Libaneses estão reflorestando o país


Foto: Daily Star-
O Monte Makmel, no norte do Líbano, há cem anos era coberto de vinhas, que morreram devido a contínua migração rural-urbana, deixando-o desnudo. Ainata, a aldeia ao lado, é umda das mais altas do páis, a 1.620m acima do nível do mar, duranta o inverno, ela fica coberta por uma espessa camada de neve, mas abaixo do manto de neve, já existem 25 mil mudas de cedros, carvalhos, amêndoas silvestres e selvagens, que foram plantadas no ano passado. 

Em 1980 a cobertura florestal do país era de 30% e atualmente o país possui apenas 13% de cobertura florestal.

Quando elas chegarem a idade adulta, em meados de 2020, elas darão uma nova vida à paisagem serrana, auxiliando no projeto do governo de reflorestar em 20% a floresta nacional. 

O reflorestamento do Líbano não apenas melhora a paisagem, mas honra o patrimônio, e reduz os efeitos perigosos das mudanças climáticas.

A Iniciativa de Reflorestamento do Líbano (LRI), é a ONG que tem trabalhado nos últimos 4 anos para o reflorestamento do país, e na prevenção de incêndios florestais, em parceria com outras ONGs locais e financiada pela USAID, que doou US$12 milhões para o programa de reflorestamento. 

Esta semana, Fawzi Rahme, prefeito de Ainata, agradeceu os EUA e o povo americano pela ajuda que tornou o projeto possível, dizendo que muitas pessoas sonham em ver a montanha verde novamente. 

Os trabalhadores envolvidos também se sentem orgulhosos pelo trabalho realizado, que começou com apenas 15 trabalhadores, e agora conta com 25 pessoas na equipe, criando um envolvimento maior entre a comunidade local, laços entre as diferentes áreas, além de geração de emprego. 

O Diretor do Projeto da LRI, Richard Paton, também agradeceu o prefeito de Ainata pelo seu compromisso com o projeto e disse que o sucesso do programa depende do apoio da comunidade, e o senso de comunidade em Ainata tem sido muito intenso. 
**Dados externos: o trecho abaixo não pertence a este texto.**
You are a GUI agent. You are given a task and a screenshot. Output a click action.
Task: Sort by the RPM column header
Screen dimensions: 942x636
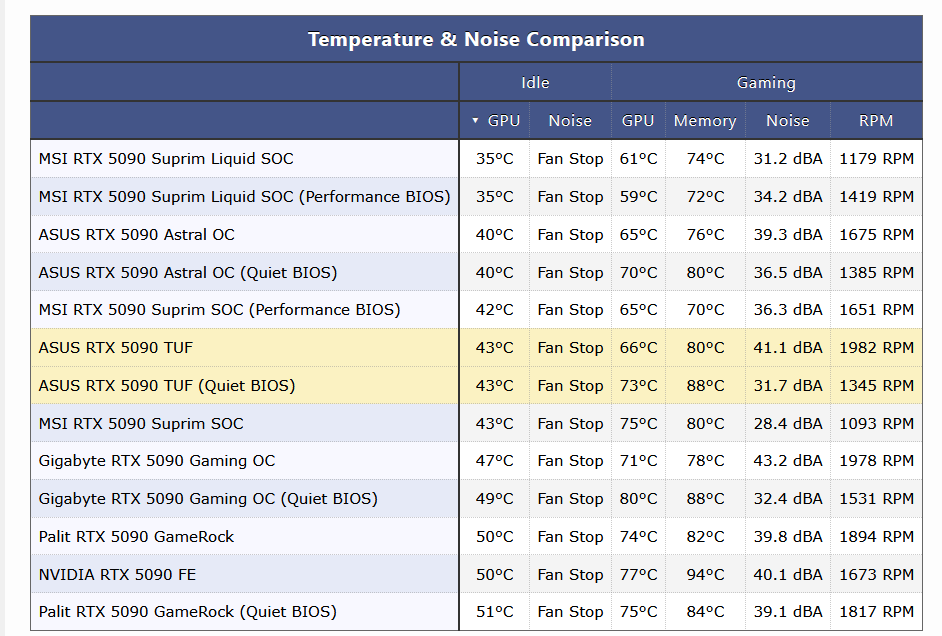pyautogui.click(x=876, y=121)
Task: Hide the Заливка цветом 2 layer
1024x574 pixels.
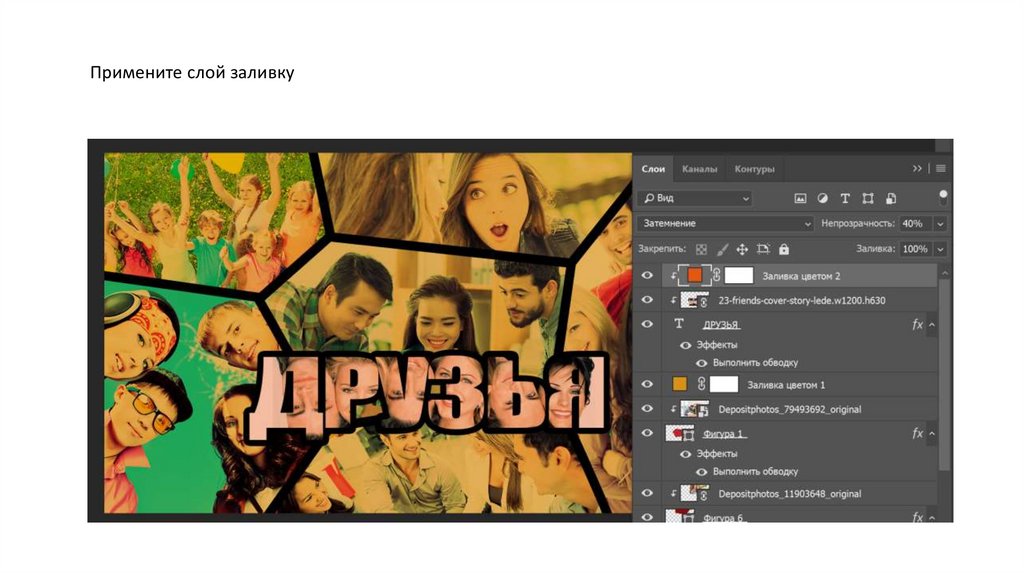Action: point(647,275)
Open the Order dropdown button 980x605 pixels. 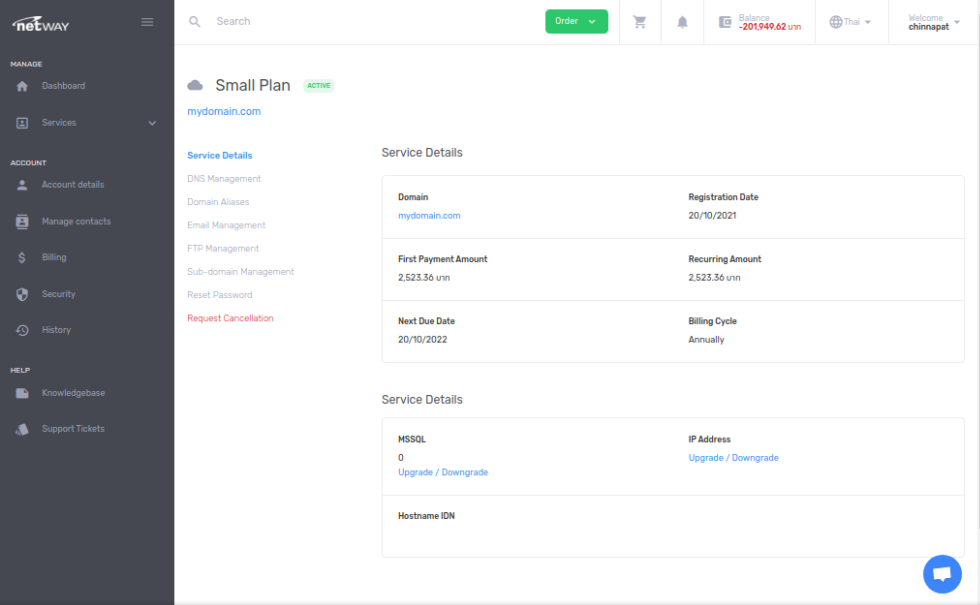[x=576, y=21]
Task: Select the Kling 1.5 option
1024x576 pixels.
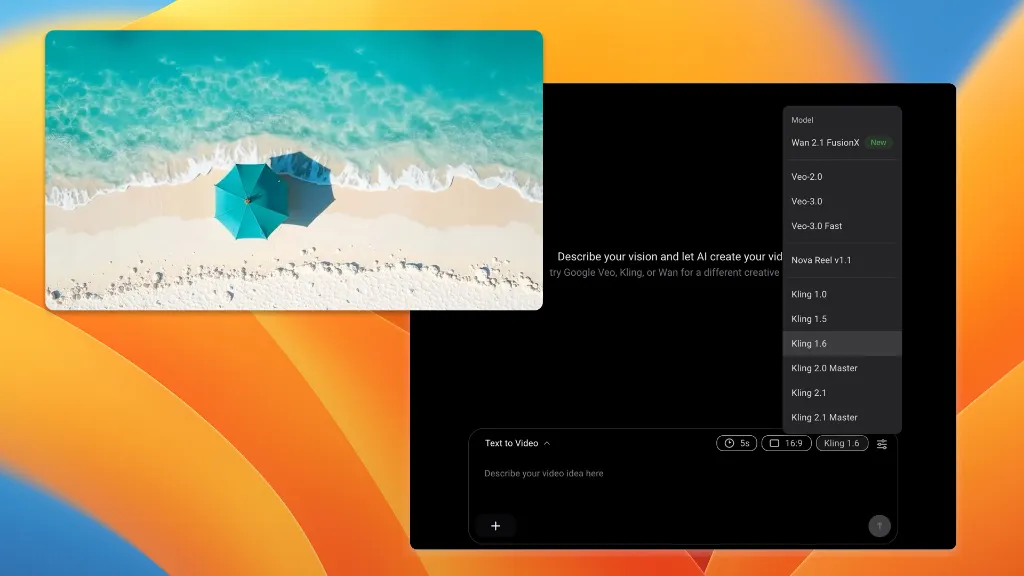Action: tap(809, 319)
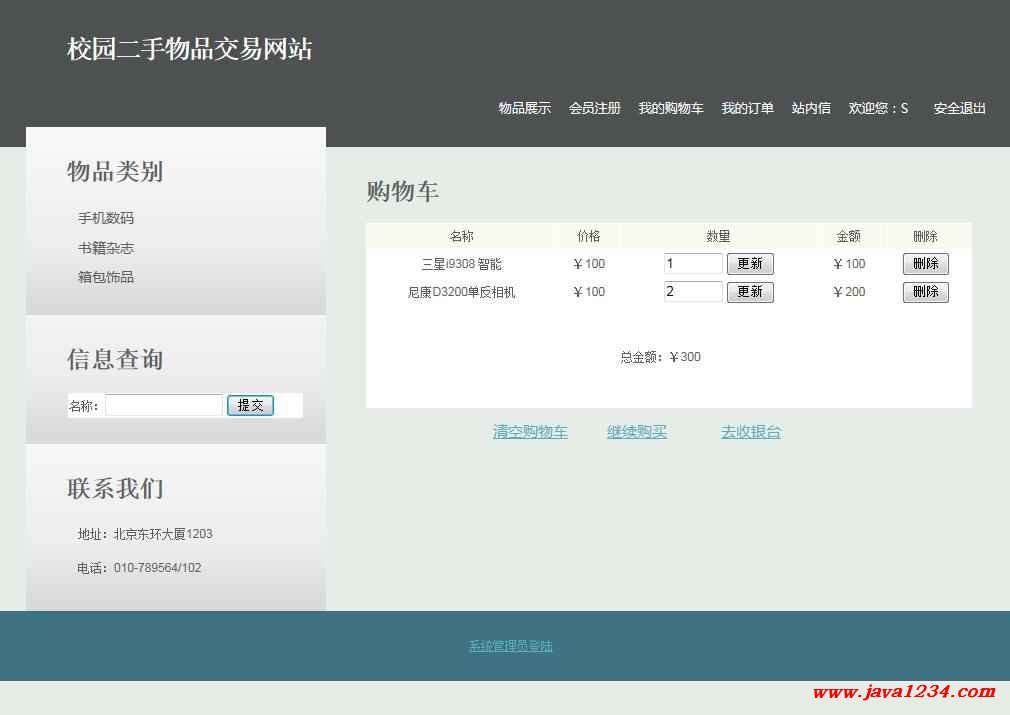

Segundo ele, o objetivo da LRI não é apenas reflorestar e proteger a terra, mas também vincular diferentes comunidades lado a lado, e citou o trabalho de plantio realizado no ano passado em Kfar Zabad e Anjar, no Bekaa, e o acordo entre os prefeitos de Ainata e Mekne, para trabalharem juntos, independente de suas diferenças religiosas. 

Ainata, onde a população é cristã, é montanhosa e usada para neve e chuva, e Mekne, onde a população é xiita, é plana, seca e árida, mas as duas prefeituras juntas plantaram diversas mudas de pinheiros silvestres, e de carvalhos.

O projeto surgiu num momento crucial, onde muitas famílias perderam o rendimento através da cultivação das plantações de maçãs para o seu principal mercado, a Síria, segundo John Paul Hawa do Centro para a Democracia Desenvolvimento e Governança, uma ONG parceira da LRI. 

A LRI tem utilizado técnicas de plantio, do Serviço Florestal dos EUA, para o cultivo das mudas em 9 berçários de mudas do país, e na região de Koroun em Deir AL Amar, o berçário das mudas tem obtido muito sucesso, transformando o viveiro do proprietário Georges Fakhry, numa cooperativa que lhe permite comprar a granel e compartilhar equipamentos. 

Em Ainata a temporada de plantio de 2011, contou com o trabalho árduo de diversos jovens moradores (homens e mulheres entre 18 a 27 anos) em 25 locais da colina íngreme, para o plantio de aproximadamente 40 a 50 mudas por dia.